Эта муза, как можно догадаться, отличается редким жеманством. Привыкшая к ласкам перифраза, прямая речь, если бы она иногда подвергалась ей, привела бы ее в ужас. Ей не подобает по достоинству говорить естественно. Она подчеркивает старого Корнеля за его прямолинейную манеру говорить, как, например:
«Куча людей, разоренных долгами и преступлениями».
«Химена, кто бы мог подумать? Родриго, кто бы мог сказать это?»
«Когда их Фламиний торговался с Ганнибалом».
«О! Не ссорьте меня с Республикой».
У нее все еще на сердце ее «Tout beau, monsieur!». И потребовалось много «синьоров» и «мадам», чтобы добиться прощения для нашего восхитительного Расина за его односложное «собаки!» и за то, что он так грубо уложил Клавдия в постель Агриппины.

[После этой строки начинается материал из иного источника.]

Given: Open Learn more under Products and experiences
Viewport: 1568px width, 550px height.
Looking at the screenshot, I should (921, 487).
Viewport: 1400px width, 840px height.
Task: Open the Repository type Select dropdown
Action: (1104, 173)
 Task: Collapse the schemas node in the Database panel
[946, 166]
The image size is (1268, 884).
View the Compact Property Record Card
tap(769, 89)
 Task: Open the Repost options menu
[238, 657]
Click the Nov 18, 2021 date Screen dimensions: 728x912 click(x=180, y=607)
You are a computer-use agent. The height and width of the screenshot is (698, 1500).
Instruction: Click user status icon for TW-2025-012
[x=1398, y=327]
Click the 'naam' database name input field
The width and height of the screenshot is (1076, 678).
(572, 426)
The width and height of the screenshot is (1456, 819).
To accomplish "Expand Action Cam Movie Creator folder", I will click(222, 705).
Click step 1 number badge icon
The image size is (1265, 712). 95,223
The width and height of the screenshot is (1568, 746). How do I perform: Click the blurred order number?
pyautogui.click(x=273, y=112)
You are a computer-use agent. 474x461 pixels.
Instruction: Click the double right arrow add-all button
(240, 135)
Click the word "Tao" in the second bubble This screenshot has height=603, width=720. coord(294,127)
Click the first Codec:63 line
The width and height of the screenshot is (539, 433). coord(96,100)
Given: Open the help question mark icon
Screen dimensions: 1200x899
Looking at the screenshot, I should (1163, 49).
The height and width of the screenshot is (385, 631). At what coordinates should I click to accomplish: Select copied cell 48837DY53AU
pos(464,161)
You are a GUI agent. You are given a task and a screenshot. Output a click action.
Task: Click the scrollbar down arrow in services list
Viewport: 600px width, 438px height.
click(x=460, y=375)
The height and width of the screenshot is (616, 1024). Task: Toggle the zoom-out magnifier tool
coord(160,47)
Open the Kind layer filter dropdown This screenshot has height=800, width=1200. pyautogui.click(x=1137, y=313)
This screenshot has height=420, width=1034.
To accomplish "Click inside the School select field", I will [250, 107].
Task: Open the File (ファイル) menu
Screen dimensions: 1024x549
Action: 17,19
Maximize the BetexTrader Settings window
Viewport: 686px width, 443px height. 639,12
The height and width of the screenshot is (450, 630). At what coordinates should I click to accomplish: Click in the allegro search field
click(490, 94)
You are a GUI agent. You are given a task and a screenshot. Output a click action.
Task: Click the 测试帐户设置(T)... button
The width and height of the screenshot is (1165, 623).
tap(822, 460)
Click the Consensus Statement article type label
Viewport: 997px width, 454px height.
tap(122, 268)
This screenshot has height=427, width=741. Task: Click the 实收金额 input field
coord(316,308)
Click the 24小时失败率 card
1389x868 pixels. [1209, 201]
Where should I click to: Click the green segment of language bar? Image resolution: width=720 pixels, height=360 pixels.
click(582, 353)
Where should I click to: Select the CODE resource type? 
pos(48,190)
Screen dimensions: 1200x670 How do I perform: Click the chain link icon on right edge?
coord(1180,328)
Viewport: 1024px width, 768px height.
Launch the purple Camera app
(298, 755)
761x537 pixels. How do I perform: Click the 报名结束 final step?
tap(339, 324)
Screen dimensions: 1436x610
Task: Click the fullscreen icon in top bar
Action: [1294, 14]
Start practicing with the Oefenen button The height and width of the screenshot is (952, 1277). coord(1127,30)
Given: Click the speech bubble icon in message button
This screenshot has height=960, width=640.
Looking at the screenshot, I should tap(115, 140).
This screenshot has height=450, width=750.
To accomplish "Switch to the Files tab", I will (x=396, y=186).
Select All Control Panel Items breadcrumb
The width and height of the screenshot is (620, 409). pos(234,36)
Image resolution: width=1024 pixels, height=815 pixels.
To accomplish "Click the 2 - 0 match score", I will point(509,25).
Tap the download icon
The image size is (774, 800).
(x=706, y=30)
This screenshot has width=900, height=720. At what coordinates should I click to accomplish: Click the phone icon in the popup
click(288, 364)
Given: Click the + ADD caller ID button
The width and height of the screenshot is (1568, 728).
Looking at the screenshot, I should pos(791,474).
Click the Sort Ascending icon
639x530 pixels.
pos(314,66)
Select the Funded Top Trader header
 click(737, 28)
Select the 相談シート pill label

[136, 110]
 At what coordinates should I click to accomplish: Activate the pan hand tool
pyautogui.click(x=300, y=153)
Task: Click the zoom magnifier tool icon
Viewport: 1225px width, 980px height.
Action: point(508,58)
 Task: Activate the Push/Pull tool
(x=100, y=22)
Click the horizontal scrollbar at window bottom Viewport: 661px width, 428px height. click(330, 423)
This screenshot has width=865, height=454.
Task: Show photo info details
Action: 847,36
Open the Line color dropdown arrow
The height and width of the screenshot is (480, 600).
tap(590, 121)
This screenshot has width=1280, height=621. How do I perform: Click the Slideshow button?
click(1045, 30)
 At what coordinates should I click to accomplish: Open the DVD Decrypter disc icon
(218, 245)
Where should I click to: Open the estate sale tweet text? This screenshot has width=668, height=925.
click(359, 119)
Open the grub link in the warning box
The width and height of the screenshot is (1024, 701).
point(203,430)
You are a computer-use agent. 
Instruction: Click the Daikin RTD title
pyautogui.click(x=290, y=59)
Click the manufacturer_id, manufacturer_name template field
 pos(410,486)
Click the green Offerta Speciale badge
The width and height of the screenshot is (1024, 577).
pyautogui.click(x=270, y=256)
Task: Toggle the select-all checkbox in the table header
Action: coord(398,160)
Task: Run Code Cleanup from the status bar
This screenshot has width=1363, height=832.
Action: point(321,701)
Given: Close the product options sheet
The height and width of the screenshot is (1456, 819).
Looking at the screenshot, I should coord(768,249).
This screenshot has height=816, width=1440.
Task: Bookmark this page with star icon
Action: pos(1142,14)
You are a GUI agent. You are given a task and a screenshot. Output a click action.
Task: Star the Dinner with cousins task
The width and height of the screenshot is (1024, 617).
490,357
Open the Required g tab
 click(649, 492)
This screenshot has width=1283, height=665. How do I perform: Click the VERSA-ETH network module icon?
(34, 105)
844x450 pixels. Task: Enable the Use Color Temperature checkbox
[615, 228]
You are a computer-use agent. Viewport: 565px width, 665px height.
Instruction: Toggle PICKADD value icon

Эта Мельпомена, как ее называют, содрогнулась бы при мысли о том, чтобы прикоснуться к хронике. Она оставляет костюмеру обязанность изучать эпоху драм, которые она пишет. В ее глазах история — это дурной тон и плохой вкус. Как, например, можно терпеть королей и королев, которые ругаются? Их нужно возвысить от простого королевского достоинства до трагического достоинства. Именно в ходе такого повышения она возвеличила Генриха IV. Именно так народный король, очищенный г-ном Легуве, обнаружил, что его «ventre-saint-gris» позорно изгнан из его уст двумя предложениями, и что он был вынужден, подобно девушке из старого фаблио, ронять из этих королевских уст только жемчуг, сапфиры и рубины: апофеоз фальши, поистине.